> [Stored data entries]:

=== Begin Enclosure ===

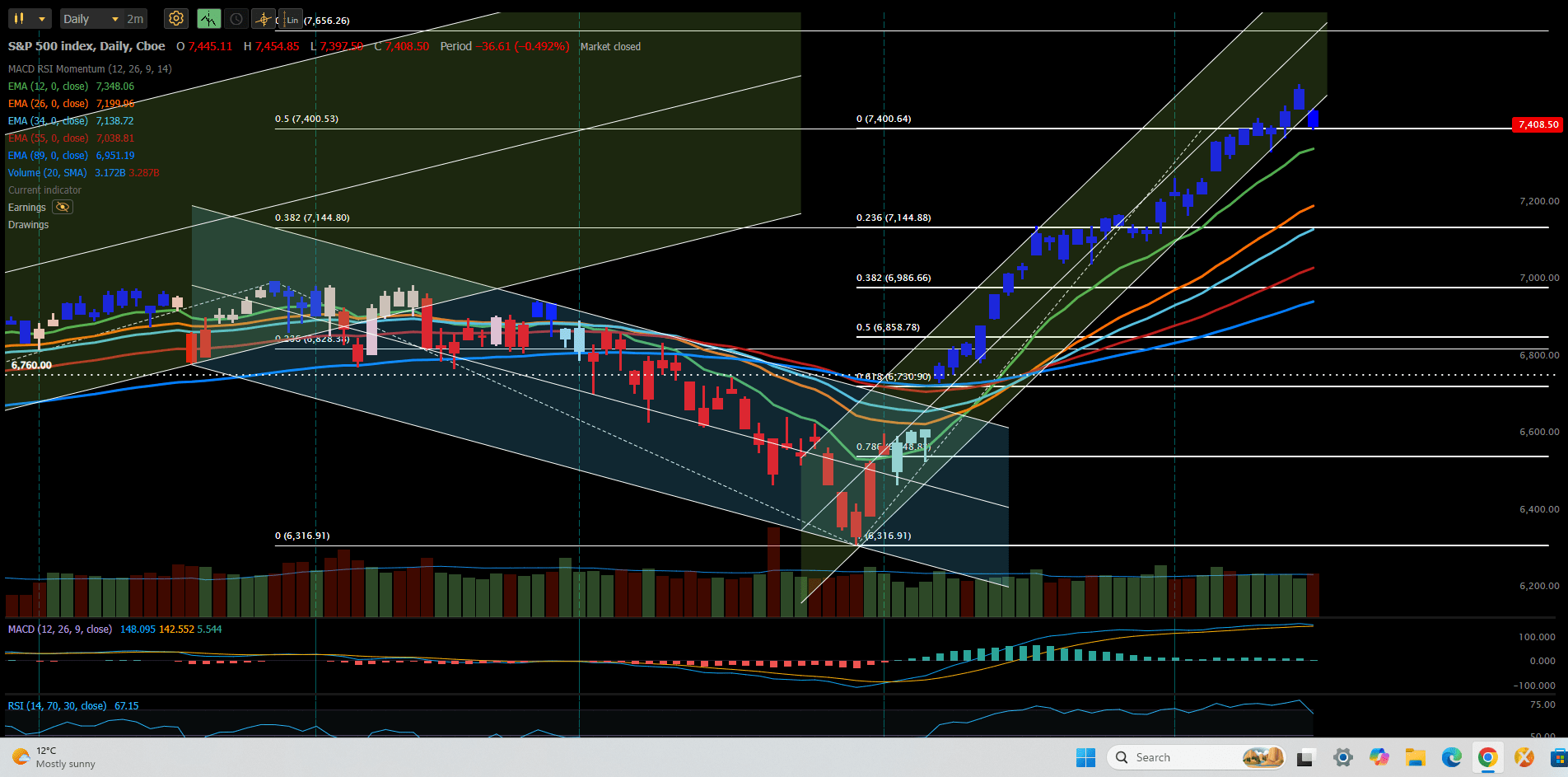
Task: Open Google Chrome from taskbar
Action: coord(1487,757)
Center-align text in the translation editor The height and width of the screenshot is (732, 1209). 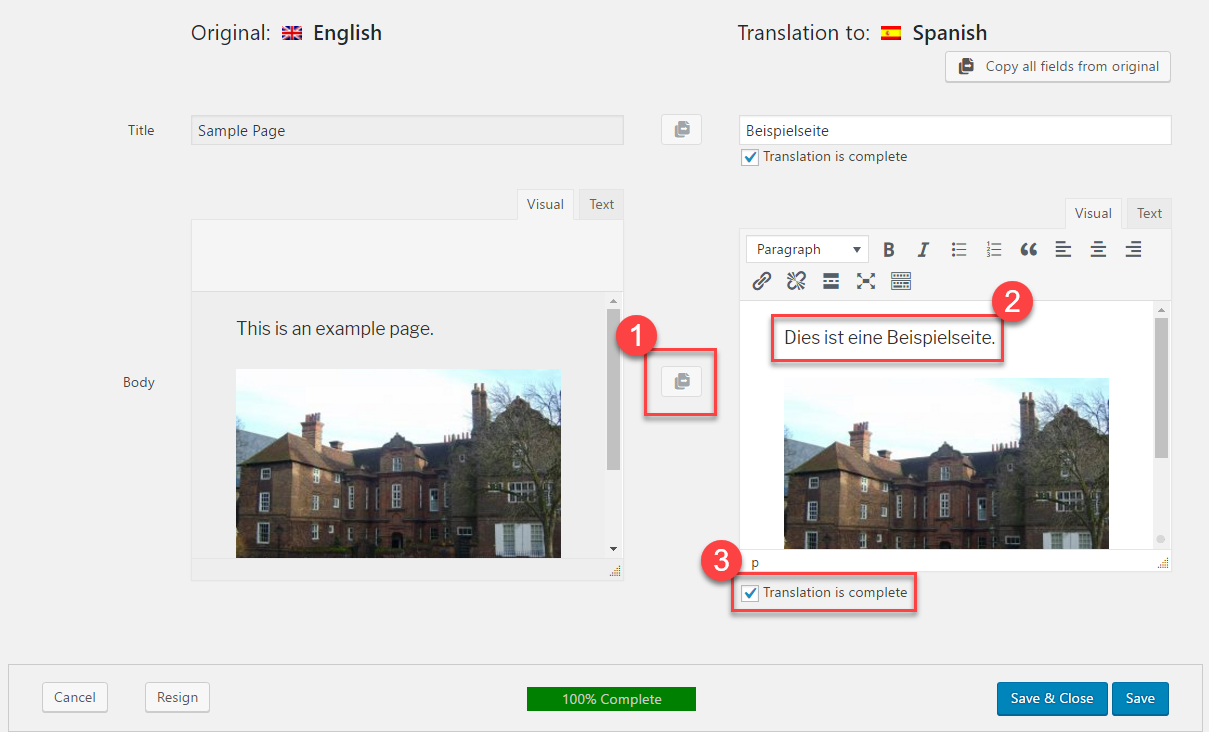pos(1098,250)
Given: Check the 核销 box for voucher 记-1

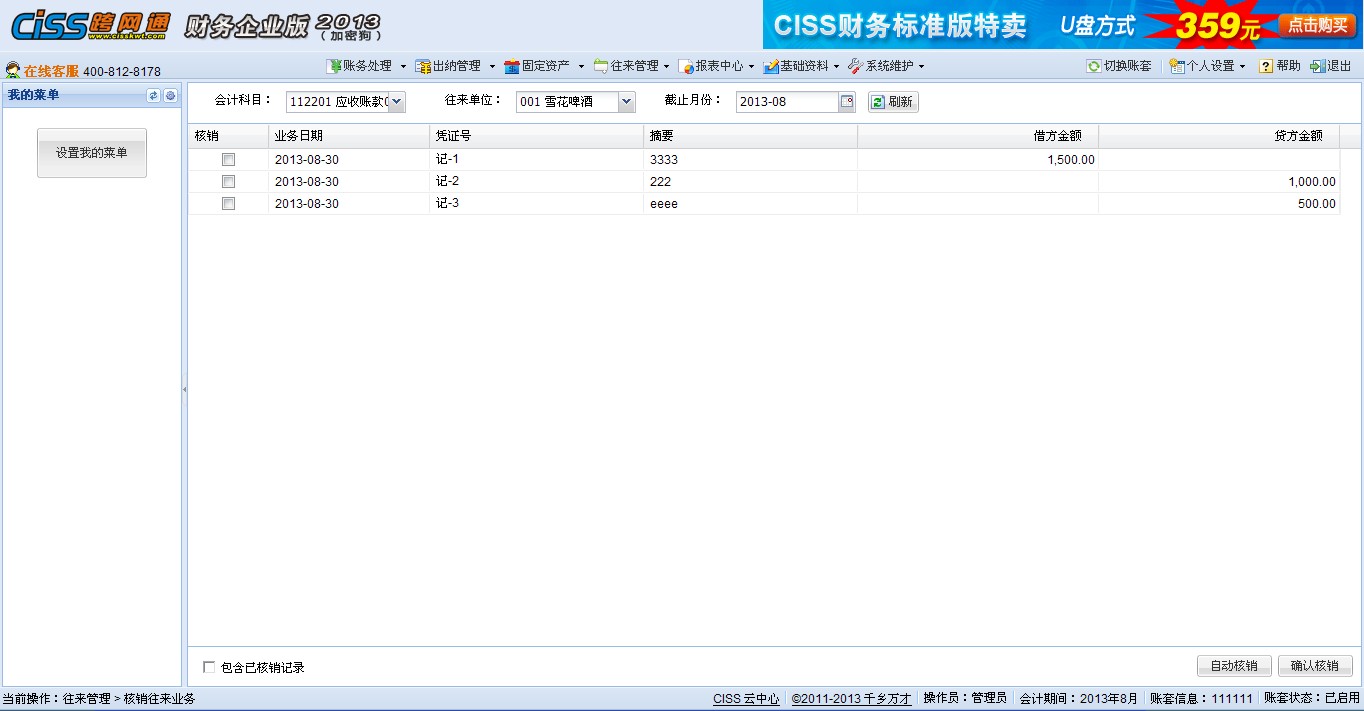Looking at the screenshot, I should pyautogui.click(x=229, y=160).
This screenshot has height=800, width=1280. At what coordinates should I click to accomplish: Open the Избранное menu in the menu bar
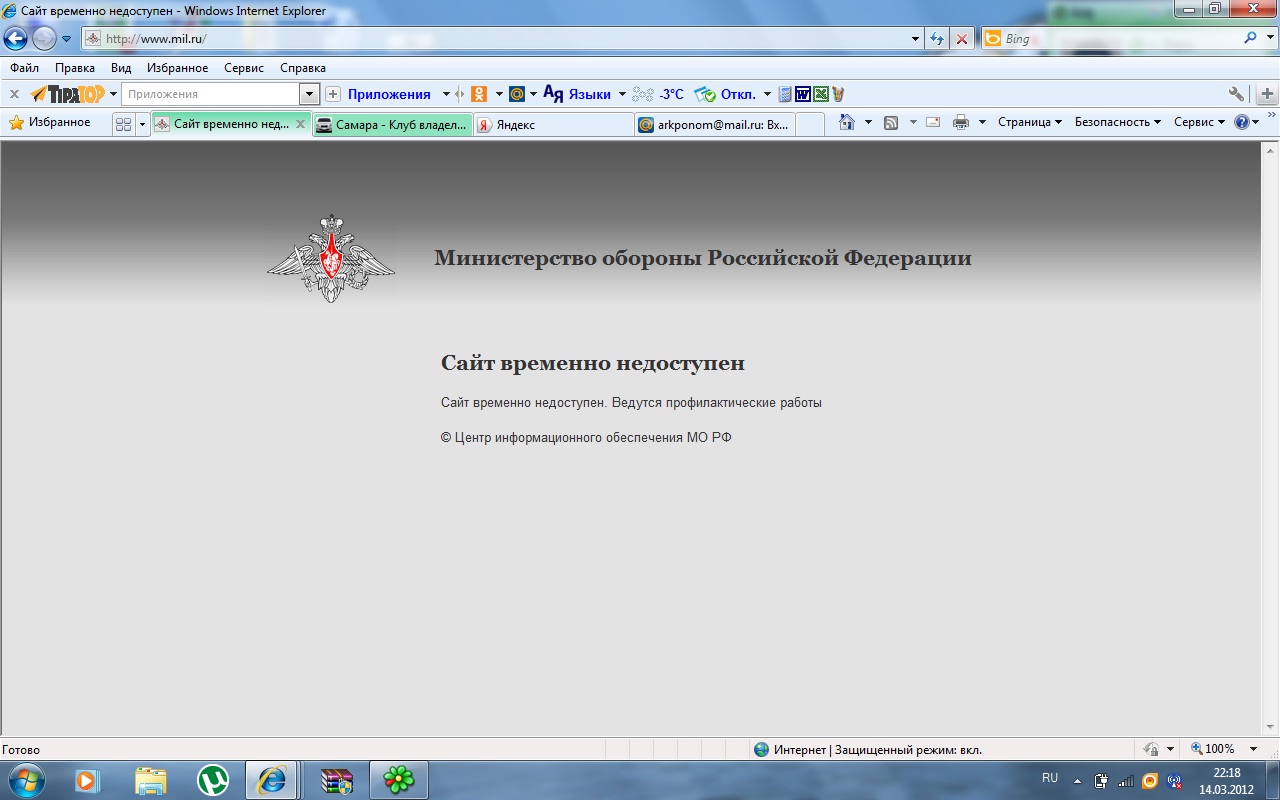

=== End Enclosure ===

> [Exercise instructions]:
With the pictures left out, copy exactly the lines from the line holding "Given: Check the 核销 box for voucher 记-1" through the final line of the records, including both.

> [Task response]:
Given: Check the 核销 box for voucher 记-1

Looking at the screenshot, I should pyautogui.click(x=229, y=160).
This screenshot has height=800, width=1280. At what coordinates should I click to accomplish: Open the Избранное menu in the menu bar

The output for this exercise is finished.